Search the records for the word "header" and copy every line in which it occurs.

### Data extract ###

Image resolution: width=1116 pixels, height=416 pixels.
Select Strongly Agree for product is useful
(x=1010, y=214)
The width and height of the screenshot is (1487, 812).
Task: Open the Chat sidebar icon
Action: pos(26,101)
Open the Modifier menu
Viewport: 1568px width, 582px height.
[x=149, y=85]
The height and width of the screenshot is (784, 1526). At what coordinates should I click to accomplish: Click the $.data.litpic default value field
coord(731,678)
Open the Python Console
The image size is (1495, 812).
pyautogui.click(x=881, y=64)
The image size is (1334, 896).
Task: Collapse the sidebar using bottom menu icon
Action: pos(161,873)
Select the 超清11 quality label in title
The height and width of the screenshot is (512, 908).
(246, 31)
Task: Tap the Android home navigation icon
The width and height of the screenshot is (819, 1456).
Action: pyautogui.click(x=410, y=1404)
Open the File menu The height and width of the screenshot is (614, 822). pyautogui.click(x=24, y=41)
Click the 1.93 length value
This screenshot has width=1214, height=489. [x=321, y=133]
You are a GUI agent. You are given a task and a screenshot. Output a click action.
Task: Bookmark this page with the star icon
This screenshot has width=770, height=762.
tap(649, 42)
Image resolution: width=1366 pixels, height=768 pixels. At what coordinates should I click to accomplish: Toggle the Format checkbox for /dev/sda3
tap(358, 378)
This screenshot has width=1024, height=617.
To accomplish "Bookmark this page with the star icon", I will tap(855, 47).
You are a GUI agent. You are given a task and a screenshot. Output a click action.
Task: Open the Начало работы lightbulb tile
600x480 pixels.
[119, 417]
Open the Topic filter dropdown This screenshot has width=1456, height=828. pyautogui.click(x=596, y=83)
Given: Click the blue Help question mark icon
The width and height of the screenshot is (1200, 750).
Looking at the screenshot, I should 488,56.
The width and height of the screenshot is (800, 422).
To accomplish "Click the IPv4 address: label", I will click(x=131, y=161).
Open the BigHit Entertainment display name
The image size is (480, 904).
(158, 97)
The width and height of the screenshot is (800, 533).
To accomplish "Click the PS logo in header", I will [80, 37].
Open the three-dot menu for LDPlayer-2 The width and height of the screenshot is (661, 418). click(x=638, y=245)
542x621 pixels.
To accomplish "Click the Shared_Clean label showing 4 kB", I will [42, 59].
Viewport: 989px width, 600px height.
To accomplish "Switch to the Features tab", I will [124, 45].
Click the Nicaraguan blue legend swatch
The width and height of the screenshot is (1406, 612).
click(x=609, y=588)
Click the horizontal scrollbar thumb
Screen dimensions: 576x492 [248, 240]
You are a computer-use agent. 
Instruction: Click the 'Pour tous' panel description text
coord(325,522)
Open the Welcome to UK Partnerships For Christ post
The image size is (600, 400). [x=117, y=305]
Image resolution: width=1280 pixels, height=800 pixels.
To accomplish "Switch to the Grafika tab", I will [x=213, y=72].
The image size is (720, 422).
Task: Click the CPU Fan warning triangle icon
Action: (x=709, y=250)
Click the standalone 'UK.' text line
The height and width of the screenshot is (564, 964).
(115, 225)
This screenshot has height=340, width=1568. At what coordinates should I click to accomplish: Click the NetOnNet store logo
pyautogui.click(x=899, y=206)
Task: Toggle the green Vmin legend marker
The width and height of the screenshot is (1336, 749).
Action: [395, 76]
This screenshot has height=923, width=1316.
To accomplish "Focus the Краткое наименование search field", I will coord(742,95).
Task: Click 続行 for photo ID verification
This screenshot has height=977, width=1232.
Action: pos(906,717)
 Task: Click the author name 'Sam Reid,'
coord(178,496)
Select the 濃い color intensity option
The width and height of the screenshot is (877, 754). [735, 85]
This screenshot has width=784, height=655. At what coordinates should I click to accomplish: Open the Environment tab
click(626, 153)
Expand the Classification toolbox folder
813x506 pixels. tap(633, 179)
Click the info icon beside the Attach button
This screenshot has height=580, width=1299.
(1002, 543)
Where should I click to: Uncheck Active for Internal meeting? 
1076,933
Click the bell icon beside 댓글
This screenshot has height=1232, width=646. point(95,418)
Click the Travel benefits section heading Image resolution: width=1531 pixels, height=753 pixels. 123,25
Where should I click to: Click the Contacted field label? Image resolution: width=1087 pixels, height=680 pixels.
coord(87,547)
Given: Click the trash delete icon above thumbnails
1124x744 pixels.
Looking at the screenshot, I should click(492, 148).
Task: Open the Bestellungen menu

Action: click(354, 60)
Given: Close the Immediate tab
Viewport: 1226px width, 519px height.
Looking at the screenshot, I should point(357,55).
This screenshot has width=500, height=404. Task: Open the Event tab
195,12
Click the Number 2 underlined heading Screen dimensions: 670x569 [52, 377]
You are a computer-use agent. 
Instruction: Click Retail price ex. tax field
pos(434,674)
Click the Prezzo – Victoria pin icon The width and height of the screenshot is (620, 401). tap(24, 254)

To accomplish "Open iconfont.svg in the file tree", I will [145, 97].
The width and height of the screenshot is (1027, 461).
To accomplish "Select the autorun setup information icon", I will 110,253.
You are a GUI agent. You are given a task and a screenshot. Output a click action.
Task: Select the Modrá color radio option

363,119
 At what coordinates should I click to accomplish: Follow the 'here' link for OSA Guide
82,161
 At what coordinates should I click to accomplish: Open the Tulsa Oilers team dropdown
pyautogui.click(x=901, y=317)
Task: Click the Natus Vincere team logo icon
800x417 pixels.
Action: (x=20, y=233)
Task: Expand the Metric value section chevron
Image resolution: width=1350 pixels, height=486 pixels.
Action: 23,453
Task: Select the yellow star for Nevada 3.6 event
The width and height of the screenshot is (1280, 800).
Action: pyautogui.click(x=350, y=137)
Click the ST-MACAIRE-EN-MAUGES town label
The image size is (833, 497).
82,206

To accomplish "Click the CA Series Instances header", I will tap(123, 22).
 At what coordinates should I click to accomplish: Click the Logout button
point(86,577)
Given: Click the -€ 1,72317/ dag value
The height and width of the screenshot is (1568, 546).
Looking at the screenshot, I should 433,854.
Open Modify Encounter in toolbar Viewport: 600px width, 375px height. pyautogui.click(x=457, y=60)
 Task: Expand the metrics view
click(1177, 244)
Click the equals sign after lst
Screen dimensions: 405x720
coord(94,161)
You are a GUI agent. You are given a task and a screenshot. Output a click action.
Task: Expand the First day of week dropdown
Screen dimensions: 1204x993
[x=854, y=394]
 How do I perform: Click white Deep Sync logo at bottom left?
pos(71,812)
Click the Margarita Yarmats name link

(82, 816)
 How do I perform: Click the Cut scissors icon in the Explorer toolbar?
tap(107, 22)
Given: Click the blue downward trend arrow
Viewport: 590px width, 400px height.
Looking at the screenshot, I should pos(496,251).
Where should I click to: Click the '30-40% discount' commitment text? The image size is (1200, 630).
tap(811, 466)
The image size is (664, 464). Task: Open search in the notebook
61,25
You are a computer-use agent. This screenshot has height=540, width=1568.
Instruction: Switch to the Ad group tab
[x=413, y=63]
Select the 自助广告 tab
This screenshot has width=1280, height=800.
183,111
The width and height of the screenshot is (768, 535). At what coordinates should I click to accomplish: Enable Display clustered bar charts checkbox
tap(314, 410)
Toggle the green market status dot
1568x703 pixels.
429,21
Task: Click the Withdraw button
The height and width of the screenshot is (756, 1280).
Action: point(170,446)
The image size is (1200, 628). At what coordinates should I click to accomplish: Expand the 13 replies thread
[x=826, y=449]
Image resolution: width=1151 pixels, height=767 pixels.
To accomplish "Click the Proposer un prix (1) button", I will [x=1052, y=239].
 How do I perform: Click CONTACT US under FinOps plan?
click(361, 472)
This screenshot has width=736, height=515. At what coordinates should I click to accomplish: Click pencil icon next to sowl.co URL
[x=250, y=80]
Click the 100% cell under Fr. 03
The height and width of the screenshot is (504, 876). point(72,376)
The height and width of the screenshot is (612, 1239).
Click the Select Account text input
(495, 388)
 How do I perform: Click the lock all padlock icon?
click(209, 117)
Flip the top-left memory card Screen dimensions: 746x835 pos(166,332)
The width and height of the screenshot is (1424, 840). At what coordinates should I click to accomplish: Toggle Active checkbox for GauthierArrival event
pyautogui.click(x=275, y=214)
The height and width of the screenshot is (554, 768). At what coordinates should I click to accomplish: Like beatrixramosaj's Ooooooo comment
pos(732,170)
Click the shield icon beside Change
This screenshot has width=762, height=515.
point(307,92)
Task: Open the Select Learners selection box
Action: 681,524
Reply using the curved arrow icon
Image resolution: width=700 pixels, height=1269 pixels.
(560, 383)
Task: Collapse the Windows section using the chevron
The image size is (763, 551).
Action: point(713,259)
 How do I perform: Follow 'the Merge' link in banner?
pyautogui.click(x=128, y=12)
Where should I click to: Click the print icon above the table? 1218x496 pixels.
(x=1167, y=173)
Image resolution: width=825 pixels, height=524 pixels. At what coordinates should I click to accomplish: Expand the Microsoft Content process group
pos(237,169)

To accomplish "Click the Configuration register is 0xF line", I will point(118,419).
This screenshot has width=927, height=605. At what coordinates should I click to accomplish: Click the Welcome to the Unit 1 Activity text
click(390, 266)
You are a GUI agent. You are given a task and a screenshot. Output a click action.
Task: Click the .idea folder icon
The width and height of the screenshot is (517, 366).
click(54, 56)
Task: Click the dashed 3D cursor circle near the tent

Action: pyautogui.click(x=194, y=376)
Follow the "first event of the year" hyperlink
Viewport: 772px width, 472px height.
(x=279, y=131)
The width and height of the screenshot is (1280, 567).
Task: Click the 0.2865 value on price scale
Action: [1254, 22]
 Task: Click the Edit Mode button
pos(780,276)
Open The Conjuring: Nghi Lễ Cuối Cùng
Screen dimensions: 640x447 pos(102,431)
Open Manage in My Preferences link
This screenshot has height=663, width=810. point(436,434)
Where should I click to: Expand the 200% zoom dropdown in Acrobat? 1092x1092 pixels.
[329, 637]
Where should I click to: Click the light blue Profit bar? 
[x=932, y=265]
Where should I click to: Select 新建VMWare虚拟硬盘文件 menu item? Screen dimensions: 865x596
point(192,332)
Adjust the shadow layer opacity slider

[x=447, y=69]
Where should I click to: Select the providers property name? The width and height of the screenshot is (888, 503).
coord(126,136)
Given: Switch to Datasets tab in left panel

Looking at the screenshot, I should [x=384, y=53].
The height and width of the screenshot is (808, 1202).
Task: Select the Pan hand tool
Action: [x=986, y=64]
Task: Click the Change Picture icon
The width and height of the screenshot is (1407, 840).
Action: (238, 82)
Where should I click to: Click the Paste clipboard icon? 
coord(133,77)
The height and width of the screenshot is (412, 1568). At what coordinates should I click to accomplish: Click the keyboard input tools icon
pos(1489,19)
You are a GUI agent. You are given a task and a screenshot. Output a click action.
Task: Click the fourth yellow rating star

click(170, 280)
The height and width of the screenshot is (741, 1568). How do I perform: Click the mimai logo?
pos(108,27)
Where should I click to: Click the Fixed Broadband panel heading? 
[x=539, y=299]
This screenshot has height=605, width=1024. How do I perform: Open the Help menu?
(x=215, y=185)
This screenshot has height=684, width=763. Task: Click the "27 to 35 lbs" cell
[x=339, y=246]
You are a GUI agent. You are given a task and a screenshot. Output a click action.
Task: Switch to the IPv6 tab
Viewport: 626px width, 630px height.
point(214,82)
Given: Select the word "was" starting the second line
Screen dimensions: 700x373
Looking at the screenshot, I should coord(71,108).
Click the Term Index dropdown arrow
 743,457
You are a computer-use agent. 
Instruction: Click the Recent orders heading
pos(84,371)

###

● **Answer section**:
To accomplish "Click the PS logo in header", I will [80, 37].
To accomplish "Click the CA Series Instances header", I will tap(123, 22).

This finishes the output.